Envai çeşit insan yaşamını bu kadar kolay görebilmek -en azından gösterildiği kadarını- bundan bir 15 sene öncesine göre devrim niteliğinde bir gelişme. Ancak bugünkü Facebook ziyaretimde beni özellikle düşündürten insanların "yaşamak istedikleri hayatları seçebilme özgürlüğü ve bunun getirdiği tutsaklık".
Önce karşıma futbolda bir kural değişikliğini duyuran bir spor haber sayfası çıkıyor karşıma. (Ne zaman bu sayfayı takip etmeye başladım, yine hatırlamıyorum.) Binlerce futbol takımının milyonlarca -belki milyarlarca- taraftarını hayal ediyorum. Biraz daha üstüne gittiğimde kuvvetle ihtimal yüz binlerce belki milyonlarca "fanatik" diye atfedebileceğim; hayat tanımlarının büyük kısmı futbol ile sınırlı kişiler -ayrışmayı gerçekleştiremedikleri için birey olarak görmediklerim- karşıma çıkıyor.

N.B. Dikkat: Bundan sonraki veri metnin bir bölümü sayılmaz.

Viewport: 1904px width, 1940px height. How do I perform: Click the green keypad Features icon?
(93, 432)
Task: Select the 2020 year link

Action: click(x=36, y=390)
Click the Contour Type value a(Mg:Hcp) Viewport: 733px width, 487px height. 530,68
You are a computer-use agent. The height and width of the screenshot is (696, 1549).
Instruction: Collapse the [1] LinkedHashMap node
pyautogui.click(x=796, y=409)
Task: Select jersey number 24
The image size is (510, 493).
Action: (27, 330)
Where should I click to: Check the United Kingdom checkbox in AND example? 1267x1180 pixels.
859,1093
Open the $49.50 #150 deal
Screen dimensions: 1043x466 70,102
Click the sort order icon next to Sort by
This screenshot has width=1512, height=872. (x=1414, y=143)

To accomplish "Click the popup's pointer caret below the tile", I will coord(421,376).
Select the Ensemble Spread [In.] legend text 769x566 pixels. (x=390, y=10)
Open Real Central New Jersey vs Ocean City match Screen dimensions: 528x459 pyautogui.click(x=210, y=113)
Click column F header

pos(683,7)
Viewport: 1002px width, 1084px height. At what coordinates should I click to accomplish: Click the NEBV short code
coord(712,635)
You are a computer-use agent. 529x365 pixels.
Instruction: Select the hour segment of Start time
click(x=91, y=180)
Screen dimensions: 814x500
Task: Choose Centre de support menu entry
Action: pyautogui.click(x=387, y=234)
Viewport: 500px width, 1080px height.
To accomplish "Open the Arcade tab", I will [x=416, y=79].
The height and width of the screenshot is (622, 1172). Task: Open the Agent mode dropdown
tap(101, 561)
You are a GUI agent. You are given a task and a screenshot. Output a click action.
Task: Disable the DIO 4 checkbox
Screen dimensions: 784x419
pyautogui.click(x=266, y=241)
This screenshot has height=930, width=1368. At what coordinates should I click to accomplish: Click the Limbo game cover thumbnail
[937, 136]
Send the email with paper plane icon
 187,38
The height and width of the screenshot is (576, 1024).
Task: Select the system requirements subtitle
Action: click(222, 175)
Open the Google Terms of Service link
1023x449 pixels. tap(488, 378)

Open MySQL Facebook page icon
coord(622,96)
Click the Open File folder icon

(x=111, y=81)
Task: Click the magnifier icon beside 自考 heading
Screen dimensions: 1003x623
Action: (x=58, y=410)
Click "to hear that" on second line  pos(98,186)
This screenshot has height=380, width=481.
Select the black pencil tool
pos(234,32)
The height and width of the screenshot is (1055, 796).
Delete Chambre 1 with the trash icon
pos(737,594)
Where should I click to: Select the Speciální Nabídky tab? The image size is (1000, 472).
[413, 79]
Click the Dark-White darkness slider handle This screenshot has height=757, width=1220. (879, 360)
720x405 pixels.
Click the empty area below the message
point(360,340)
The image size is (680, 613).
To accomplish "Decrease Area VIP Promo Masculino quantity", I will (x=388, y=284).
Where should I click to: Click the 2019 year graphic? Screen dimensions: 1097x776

Sonra alternatif medya olarak kavramsallaştırılan haber kanallarında paylaşılan "eleştirel" ve "karşıt görüşlü" yazılara -ki bu yazıların sayısı bir hayli fazla- yorum yetiştirmeye çalışan , sayıları git gide artan "sanal alemin insanlarını" düşünüyorum. Günlerinin büyük bir kısmını bu "işe" harcadıkları aşikar. Tabii paylaşılan yazıların içeriğini hakkıyla okudukları da ayrı bir soru işareti. Bir de yazılan tüm yorumları okuyup objektif olarak değerlendirdikleri de benim için hala bir muamma.
YORUMLAR
Henüz yorum yapılmamış.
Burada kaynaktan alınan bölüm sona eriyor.